====== Source ======

I ran into TCL a few months ago, and spent the better part of a weekend playing and experimenting with it. I really enjoyed its flexibility, simplicity, and emphasis on command-line usability. I even went through a phase where I tried using it as my default shell in place of bash!

I very quickly ran into some problems, though, and it took me a while to figure out what was happening.

Here’s an example: say I’ve got an open file handle $fh, and I want to get an array of its lines. First I’ve got to read the file:

read $fh

this will return a string, which I’d like to split on newlines:

split [read $fh] "\n"

and this is my only chance to catch the return value of this command, so let’s store it in a variable:

set lines [split [read $fh] "\n"]

The problem here is that I imagined this code in the reverse of how I’ve written it. We start with the raw data on the right, and each subsequent action appears to the left. But I read and write code left-to-right. Especially in a readline-style interface, my cursor would have had to be jumping around constantly from left to right, surrounding expressions with square brackets and adding new commands to the left.

Now imagine if I could do something like this (read $_ as “it”, as in Perl):

read $fh | split $_ "\n" | set lines $_

Type that a couple of times. See how much more natural that is? You type it as you think it: “read the file, split it on newlines, store it in a variable.”

In the language I’m designing (more on that soon), I’ve optimized the flow to make it a bit easier on the keyboard. So far I’m thinking something like this:

# line breaks are optional, for readability
read .fh
  | split . \n
  | set lines .

What do you think? What other considerations are there in optimizing a language for interactive use?

======

• What you should do: Extract the full TCL commentary above verbatim, without altering a single character.

====== Data rows ======

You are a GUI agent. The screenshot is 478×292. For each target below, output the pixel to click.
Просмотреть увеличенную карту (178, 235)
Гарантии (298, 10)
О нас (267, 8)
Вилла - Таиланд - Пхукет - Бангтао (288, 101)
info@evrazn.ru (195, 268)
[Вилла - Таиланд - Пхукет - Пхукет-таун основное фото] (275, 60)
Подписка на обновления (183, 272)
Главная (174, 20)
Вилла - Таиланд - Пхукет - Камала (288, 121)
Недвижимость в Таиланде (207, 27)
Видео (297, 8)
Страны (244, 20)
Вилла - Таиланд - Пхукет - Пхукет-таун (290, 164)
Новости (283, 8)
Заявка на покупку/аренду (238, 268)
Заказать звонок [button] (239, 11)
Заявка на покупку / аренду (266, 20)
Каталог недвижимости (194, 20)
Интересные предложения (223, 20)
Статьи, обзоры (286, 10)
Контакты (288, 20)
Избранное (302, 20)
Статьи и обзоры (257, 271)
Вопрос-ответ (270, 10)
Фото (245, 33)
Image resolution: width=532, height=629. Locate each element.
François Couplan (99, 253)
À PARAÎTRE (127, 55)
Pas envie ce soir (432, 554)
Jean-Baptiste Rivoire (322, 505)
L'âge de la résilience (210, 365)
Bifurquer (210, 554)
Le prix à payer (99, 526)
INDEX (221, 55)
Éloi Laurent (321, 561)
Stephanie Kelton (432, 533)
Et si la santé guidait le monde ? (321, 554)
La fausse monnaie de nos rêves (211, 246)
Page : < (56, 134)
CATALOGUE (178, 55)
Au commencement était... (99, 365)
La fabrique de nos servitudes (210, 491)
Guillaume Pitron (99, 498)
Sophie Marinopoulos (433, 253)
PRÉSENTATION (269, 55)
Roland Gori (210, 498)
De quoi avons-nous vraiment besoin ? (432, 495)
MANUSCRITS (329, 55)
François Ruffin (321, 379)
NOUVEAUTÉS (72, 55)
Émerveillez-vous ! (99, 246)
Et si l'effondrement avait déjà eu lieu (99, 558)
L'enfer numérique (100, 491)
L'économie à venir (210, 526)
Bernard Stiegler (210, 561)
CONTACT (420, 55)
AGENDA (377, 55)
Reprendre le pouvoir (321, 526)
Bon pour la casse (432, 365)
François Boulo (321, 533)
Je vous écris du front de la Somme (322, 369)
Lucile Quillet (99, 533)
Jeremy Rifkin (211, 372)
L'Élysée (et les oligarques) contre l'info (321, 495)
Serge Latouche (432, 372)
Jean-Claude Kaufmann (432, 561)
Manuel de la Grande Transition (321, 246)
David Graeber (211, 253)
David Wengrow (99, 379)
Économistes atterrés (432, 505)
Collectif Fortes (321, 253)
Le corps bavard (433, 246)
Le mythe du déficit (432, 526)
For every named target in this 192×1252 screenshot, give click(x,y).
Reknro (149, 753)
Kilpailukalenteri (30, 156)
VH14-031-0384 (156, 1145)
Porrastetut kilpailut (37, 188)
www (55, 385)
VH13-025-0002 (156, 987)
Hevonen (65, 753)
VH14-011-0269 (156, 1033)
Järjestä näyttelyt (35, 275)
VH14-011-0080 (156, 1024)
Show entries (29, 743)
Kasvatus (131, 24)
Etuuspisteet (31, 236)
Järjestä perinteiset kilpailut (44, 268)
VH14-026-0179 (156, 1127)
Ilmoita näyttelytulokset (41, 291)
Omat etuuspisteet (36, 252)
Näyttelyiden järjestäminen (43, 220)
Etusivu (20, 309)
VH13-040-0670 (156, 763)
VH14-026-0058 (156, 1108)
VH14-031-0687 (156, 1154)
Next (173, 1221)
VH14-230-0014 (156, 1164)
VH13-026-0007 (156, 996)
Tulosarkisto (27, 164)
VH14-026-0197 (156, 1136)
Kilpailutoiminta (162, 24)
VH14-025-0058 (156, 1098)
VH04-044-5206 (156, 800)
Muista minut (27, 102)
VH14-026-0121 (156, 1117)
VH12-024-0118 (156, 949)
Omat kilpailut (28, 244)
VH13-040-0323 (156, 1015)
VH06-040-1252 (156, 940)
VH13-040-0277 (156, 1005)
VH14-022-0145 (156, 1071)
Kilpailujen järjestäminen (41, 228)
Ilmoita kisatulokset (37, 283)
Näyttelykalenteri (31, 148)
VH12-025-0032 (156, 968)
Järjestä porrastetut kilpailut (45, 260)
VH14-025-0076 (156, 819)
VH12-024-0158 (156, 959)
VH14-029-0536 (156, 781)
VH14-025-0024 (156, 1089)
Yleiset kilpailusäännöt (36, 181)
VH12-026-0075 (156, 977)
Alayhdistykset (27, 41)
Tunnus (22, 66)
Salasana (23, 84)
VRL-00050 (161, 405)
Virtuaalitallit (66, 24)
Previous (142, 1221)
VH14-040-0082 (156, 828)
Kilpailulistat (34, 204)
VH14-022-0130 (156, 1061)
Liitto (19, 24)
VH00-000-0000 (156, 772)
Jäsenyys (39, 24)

======

• Result of the task:
I ran into TCL a few months ago, and spent the better part of a weekend playing and experimenting with it. I really enjoyed its flexibility, simplicity, and emphasis on command-line usability. I even went through a phase where I tried using it as my default shell in place of bash!

I very quickly ran into some problems, though, and it took me a while to figure out what was happening.

Here’s an example: say I’ve got an open file handle $fh, and I want to get an array of its lines. First I’ve got to read the file:

read $fh

this will return a string, which I’d like to split on newlines:

split [read $fh] "\n"

and this is my only chance to catch the return value of this command, so let’s store it in a variable:

set lines [split [read $fh] "\n"]

The problem here is that I imagined this code in the reverse of how I’ve written it. We start with the raw data on the right, and each subsequent action appears to the left. But I read and write code left-to-right. Especially in a readline-style interface, my cursor would have had to be jumping around constantly from left to right, surrounding expressions with square brackets and adding new commands to the left.

Now imagine if I could do something like this (read $_ as “it”, as in Perl):

read $fh | split $_ "\n" | set lines $_

Type that a couple of times. See how much more natural that is? You type it as you think it: “read the file, split it on newlines, store it in a variable.”

In the language I’m designing (more on that soon), I’ve optimized the flow to make it a bit easier on the keyboard. So far I’m thinking something like this:

# line breaks are optional, for readability
read .fh
  | split . \n
  | set lines .

What do you think? What other considerations are there in optimizing a language for interactive use?